Increased HOAs are optical consequences of keratoconus that induce diminished quality of vision in both visual acuity and contrast sensitivity measurements. Therefore, improving the HOAs in keratoconus patients is likely to increase the visual function significantly (19–21). Assadpour et al. compared corneal HOAs between mini-scleral and hybrid lenses in patients with keratoconus. They found that the change in RMS HOA was −0.33±0.26 in the MSCL group and was −0.41±0.46 in the HCL group. In our study, the change in RMS HOA was 1.17±0.26 in the HCL group and 1.11±0.12 in the MSCL group. As our study consisted of advanced keratoconus cases, the pre-fitting HOA values were higher, and the difference between the pre- and the post-fitting HOA values was greater. Similar to our results, they concluded a significant reduction in the total RMS HOAs and vertical coma after fitting both lens designs and the RMS of spherical aberration with mini-scleral lenses (22). Significant coma is particularly relevant for improving visual quality because coma is the dominant form of HOAs in keratoconic eyes (23).

The effect of new generation lenses in improving visual quality and correcting HOAs can be explained by better correction of anterior segment irregularities compared to soft toric or corneal hard gas-permeable lenses because of lesser decentration and rotation of lenses on the corneal surface.

The main limitation of this study is its cross-sectional design and short settling time for post-fitting evaluation of outcomes for both lenses. Long-term studies with a larger number of patients are recommended to validate the possible effects of these lenses on topographic parameters, HOAs, and long-term complications.

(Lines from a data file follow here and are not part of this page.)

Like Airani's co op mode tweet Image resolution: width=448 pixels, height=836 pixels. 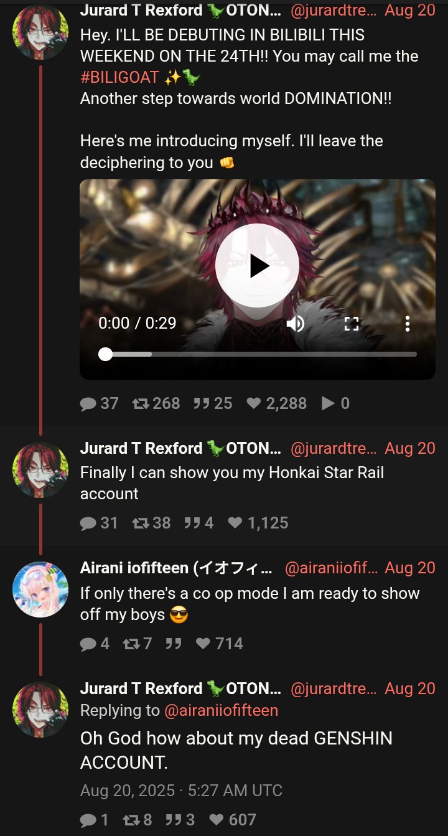click(203, 644)
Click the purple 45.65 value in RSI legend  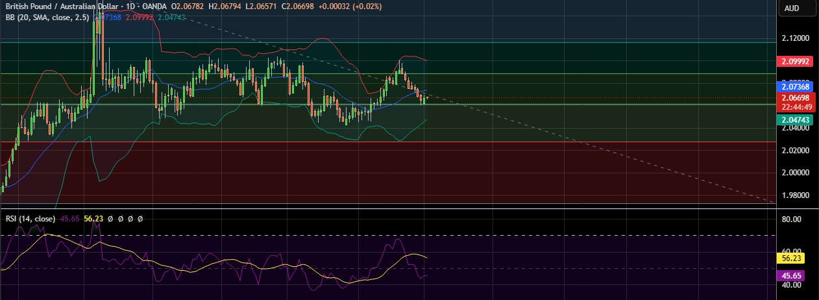click(x=70, y=219)
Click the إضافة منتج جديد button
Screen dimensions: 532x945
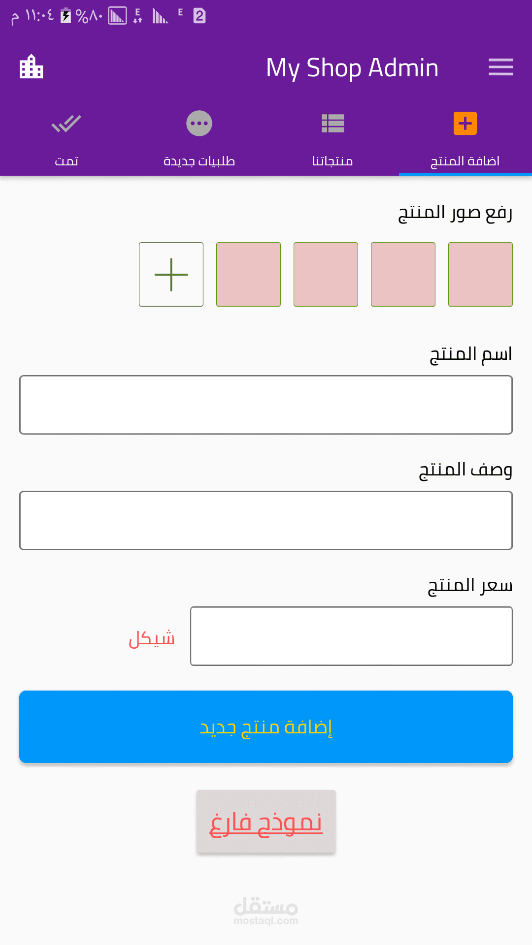pyautogui.click(x=266, y=726)
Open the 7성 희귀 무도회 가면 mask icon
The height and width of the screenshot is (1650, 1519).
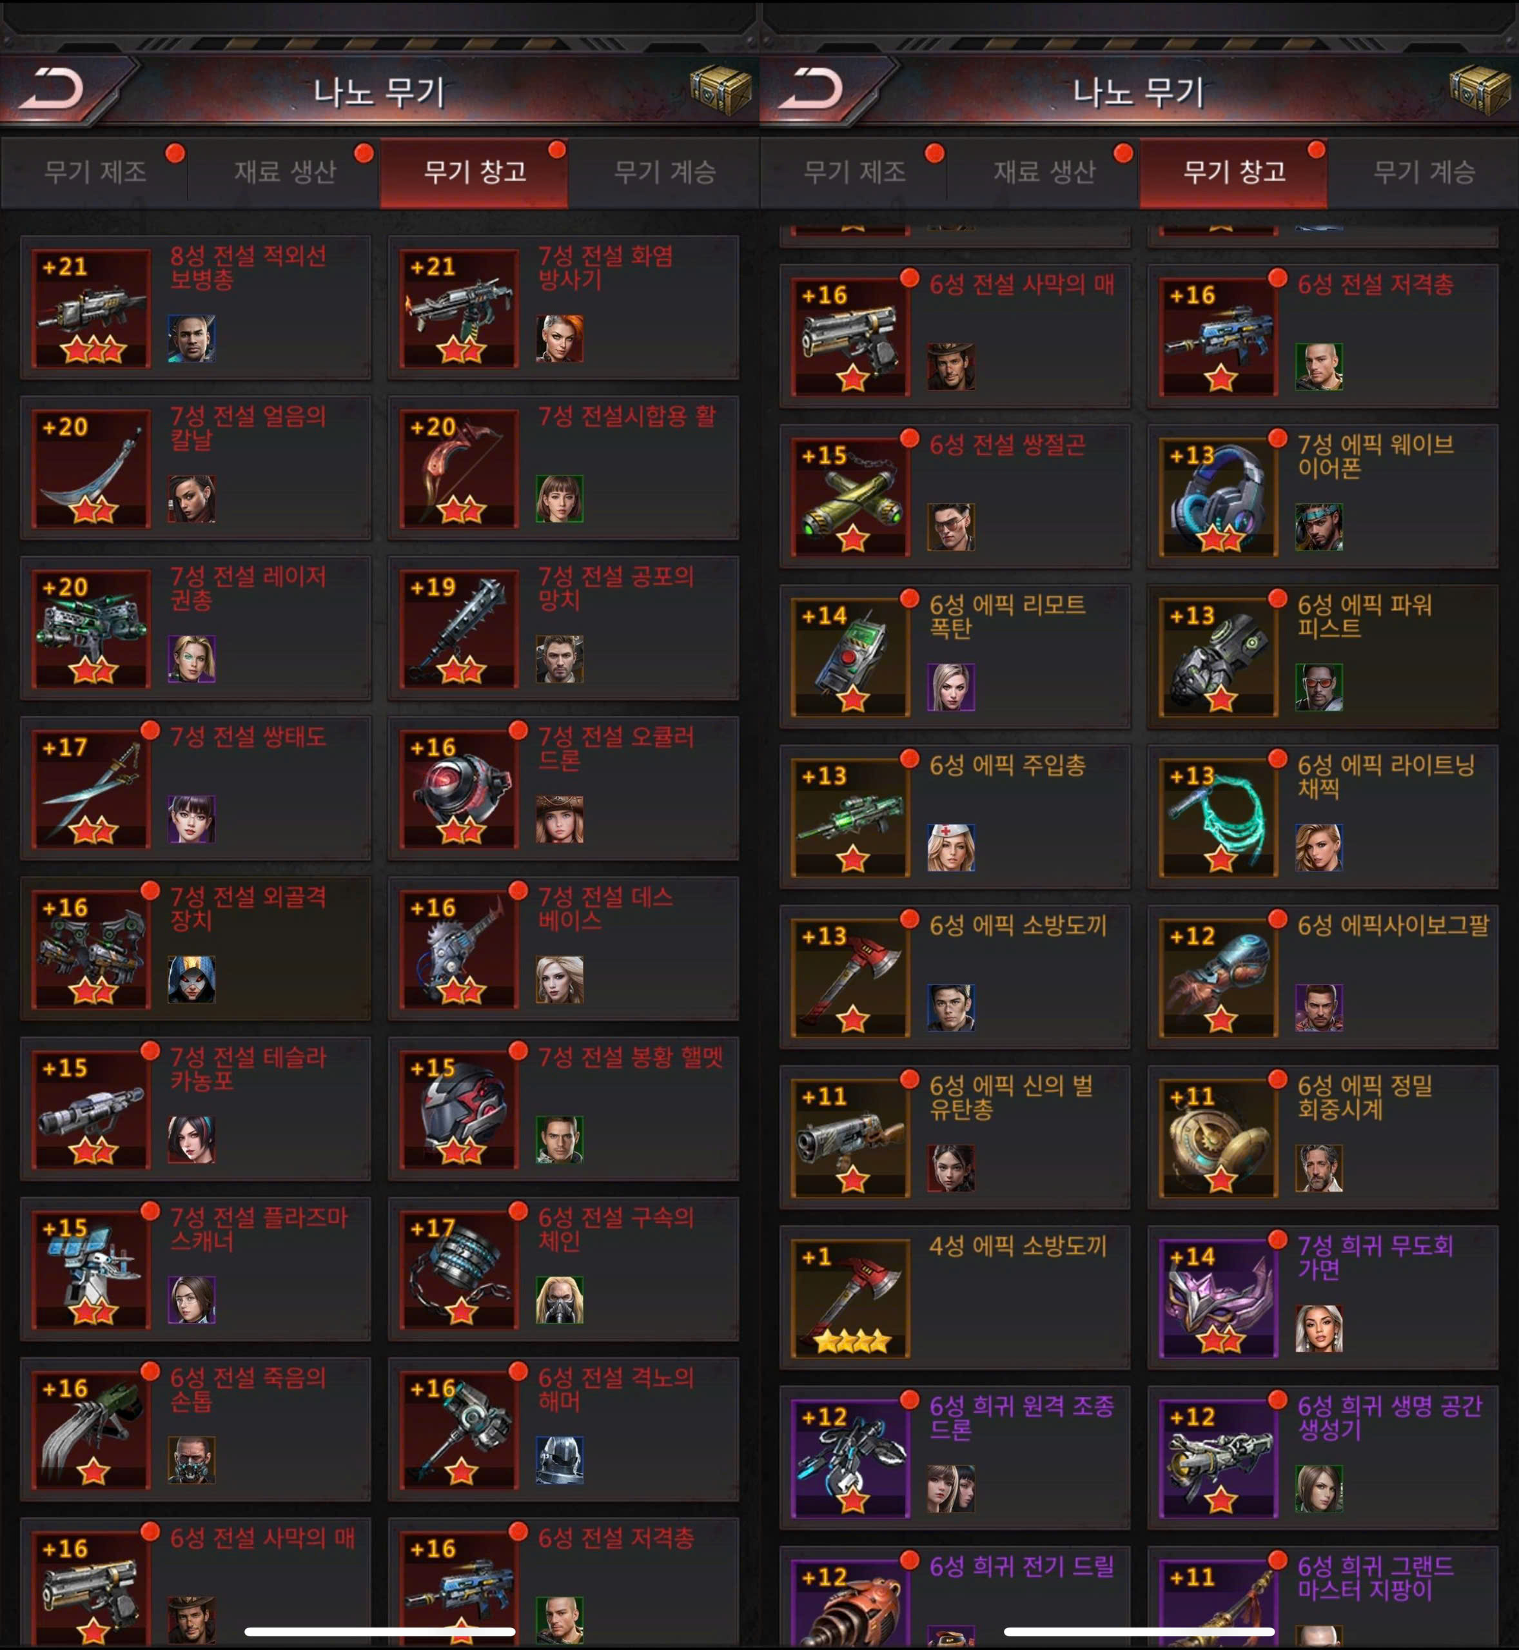click(1219, 1298)
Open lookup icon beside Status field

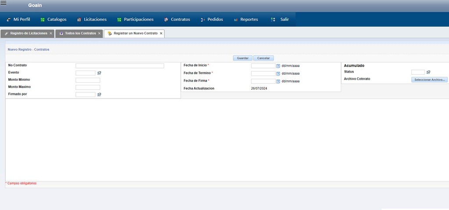tap(428, 72)
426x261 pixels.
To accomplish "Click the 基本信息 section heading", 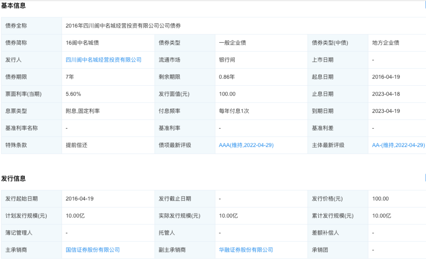I will pyautogui.click(x=13, y=6).
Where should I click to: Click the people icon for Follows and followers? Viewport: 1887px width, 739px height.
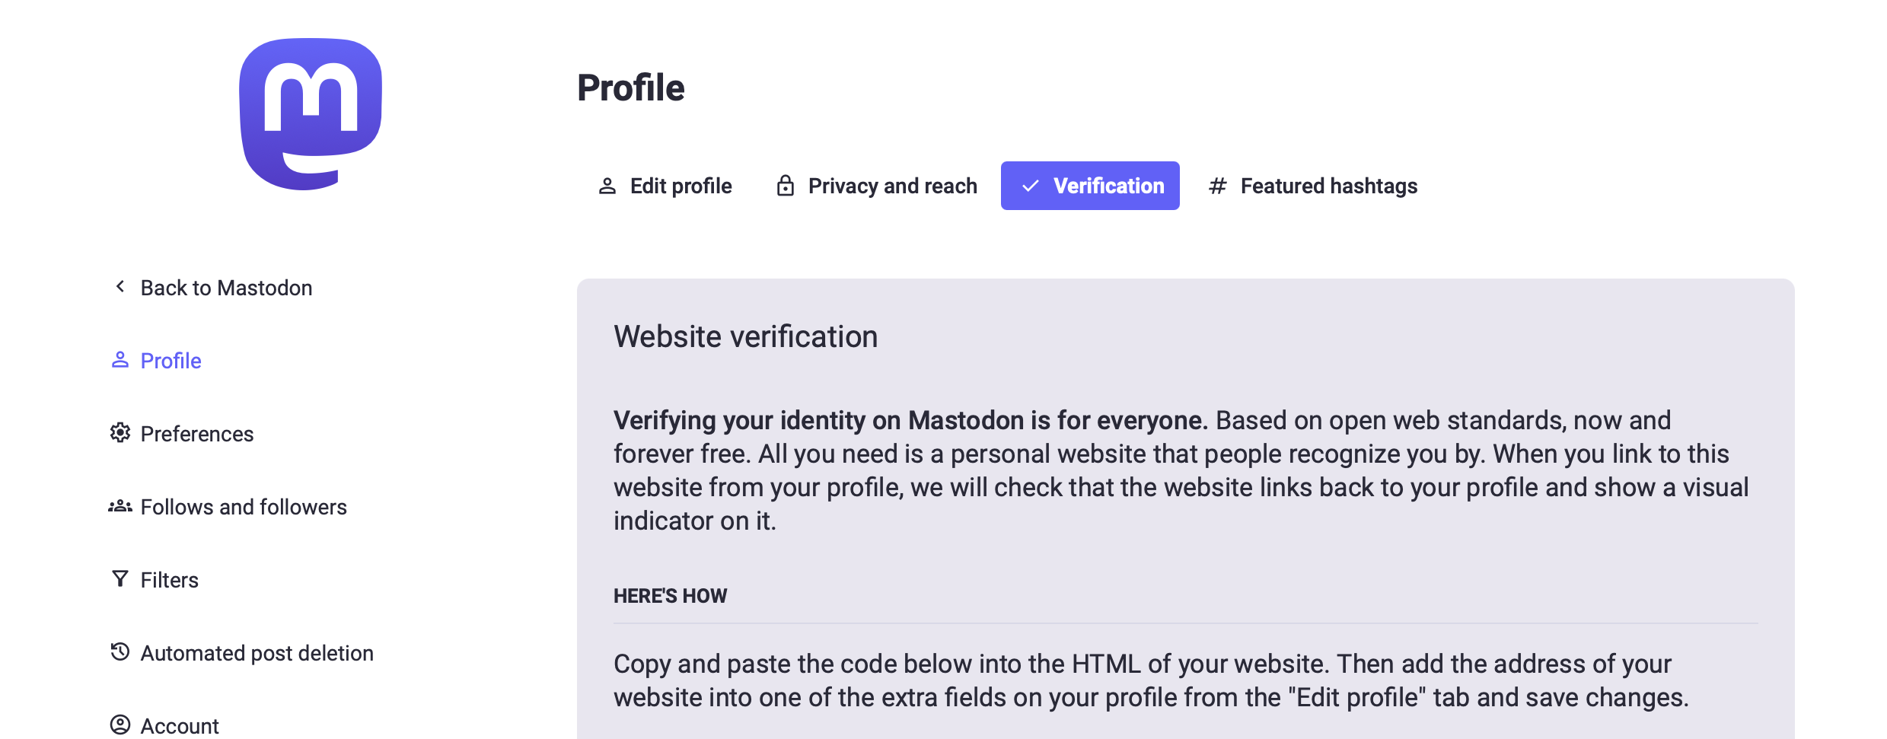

There are limited studies comparing HOAs in different lens designs in patients with advanced keratoconus. This study appears to be the first to compare the post-fitting refractive, topographic, and HOA outcomes of hybrid and mini-scleral lenses. We concluded that both lens designs resulted in significant improvement in visual acuity, spherical equivalent, topographic astigmatism, and HOAs. However, patients were significantly more likely to express lens-related discomfort with HCLs than with SCLs. SCLs completely vault the cornea and limbus and rest on the sclera. This results in better comfort and stability, leading to higher patient compliance.